### Given passage
------------------------------------------------

Datathons4Justice Address Social Justice Issues with Data Science
The world is currently facing many complex challenges. Issues such as climate change, war, and rising authoritarianism exist alongside (and are sometimes linked with) ongoing injustices based on race, gender, gender identity, sexual orientation, and other personally- and socially-constructed identities. Effective responses to many of these conflicts have thus far remained elusive.
The growing field of data science can provide the research base to identify and enact ambitious, compelling, and evidence-based solutions to global problems. Emerging and established data scientists must ask compelling and nuanced research questions; find, procure, clean, and analyze data from many sources; and draw reasoned conclusions that activists and policymakers can leverage during the decision-making process. In short, we need a well-trained generation of data scientists who apply their craft to real-world scenarios and create effective solutions.
Data science’s connection to issues of criminal justice and economic equity is clear. Communities of color experience disproportionate impacts from policing practices, judicial sentencing, hiring biases, social mobility, voting restriction laws, and a host of other obstacles. Similarly, women and LGBTQIA+ individuals face less economic mobility, poor representation in the arts and media, and diminished educational pathways when compared to their male and/or heterosexual counterparts. However, the connections in other forms of activist data science may be more subtle. For example, the general public is often less aware that climate change disproportionately impacts communities of color, human trafficking targets women and children of color at overrepresented rates, healthcare is delivered to individuals of color in a vastly inferior manner, and light pollution more severely affects the quality and quantity of sleep for lower socioeconomic status groups and people of color. Data scientists must work in concert with mathematicians, physical and biological scientists, social scientists, humanities scholars, and activists to propose solutions to these types of discriminations.

------------------------------------------------

### Exercise instructions
1. Decide whether each statement below agrees with the Datathons4Justice passage, answering yes or no and quoting the deciding words from it.
(a) Effective responses to many of the world's conflicts have not yet been found.
(b) The general public is widely aware that climate change disproportionately impacts communities of color.
(c) Light pollution harms the sleep of lower socioeconomic status groups more severely.
2. Please name the groups that the Datathons4Justice passage says data scientists must work in concert with.
3. Carry the Datathons4Justice passage forward with a new paragraph that picks up after its final sentence.

### Data extracts
------------------------------------------------

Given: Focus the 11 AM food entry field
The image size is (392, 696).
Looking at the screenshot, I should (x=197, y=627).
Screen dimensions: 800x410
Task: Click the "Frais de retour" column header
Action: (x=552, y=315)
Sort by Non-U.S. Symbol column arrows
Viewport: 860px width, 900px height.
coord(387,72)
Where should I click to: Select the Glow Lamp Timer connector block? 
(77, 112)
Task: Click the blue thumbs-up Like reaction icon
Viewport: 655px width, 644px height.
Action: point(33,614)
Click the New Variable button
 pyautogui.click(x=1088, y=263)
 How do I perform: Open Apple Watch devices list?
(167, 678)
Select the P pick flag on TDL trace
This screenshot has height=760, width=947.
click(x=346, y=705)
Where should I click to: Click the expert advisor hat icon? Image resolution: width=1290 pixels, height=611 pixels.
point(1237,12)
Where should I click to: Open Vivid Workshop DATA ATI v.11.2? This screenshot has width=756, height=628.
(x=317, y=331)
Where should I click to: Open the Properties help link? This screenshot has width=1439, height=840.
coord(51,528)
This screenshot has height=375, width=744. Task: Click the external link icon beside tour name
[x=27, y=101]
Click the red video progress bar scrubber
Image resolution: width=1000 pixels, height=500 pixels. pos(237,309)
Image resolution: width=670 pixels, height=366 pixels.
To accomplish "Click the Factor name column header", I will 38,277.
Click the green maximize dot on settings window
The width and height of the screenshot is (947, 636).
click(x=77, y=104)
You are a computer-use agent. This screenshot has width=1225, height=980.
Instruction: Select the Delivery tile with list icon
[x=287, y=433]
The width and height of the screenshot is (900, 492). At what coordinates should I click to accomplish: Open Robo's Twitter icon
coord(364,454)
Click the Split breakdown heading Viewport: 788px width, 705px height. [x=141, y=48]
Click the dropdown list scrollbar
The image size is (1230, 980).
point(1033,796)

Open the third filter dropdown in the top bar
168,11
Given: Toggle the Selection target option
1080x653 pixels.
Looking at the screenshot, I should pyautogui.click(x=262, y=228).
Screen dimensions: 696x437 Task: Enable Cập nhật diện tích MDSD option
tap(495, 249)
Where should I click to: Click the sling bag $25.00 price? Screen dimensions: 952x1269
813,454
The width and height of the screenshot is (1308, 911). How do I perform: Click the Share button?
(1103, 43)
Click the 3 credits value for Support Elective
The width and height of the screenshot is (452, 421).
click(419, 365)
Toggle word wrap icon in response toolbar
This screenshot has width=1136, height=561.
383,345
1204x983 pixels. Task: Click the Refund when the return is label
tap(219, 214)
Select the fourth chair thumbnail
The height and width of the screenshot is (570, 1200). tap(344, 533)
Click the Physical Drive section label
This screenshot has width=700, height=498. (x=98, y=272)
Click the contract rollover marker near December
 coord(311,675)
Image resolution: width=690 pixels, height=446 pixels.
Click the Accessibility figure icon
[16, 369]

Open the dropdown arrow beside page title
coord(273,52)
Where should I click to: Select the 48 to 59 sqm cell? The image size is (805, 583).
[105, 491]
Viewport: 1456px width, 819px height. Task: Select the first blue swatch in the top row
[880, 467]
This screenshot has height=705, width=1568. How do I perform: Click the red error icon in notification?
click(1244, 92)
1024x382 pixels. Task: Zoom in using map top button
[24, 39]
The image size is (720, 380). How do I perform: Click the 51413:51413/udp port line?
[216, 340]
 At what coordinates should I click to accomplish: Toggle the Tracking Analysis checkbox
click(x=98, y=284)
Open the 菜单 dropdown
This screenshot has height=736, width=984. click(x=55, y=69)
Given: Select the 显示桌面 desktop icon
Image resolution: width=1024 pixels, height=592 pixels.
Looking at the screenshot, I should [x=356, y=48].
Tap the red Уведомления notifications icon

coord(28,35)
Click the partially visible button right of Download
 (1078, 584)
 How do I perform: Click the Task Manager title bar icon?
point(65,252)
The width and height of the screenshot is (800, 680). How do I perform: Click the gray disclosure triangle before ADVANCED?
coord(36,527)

------------------------------------------------

### Expected outputs
1.
(a) Yes: "Effective responses to many of these conflicts have thus far remained elusive."
(b) No: "the general public is often less aware that climate change disproportionately impacts communities of color"
(c) Yes: "light pollution more severely affects the quality and quantity of sleep for lower socioeconomic status groups and people of color"

2. Mathematicians, physical and biological scientists, social scientists, humanities scholars, and activists.

3.
To simultaneously train emerging data scientists and call attention to specific social justice issues, universities, companies, and other organizations should consider hosting a datathon — in particular, a Datathon4Justice.
QSIDE’s Inaugural Datathon4Justice
In October 2021, the Institute for the Quantitative Study of Inclusion, Diversity, and Equity (QSIDE) hosted its inaugural Datathon4Justice. Over 10 research teams of students, faculty members, and activists from more than 30 institutions of higher learning and mission-driven organizations took part in the event, which commenced virtually. QSIDE’s Datathon4Justice focused on two unique datasets: (i) Judicial sentencing disparities in the Minnesota court system and (ii) police data from a small town in rural, western Massachusetts with a troubling history of reported racial and gender bias. Some participating schools could support their own teams, while other teams comprised a mix of registrants from different schools and organizations. Groups worked with the provided datasets for two days before reporting their findings to everyone.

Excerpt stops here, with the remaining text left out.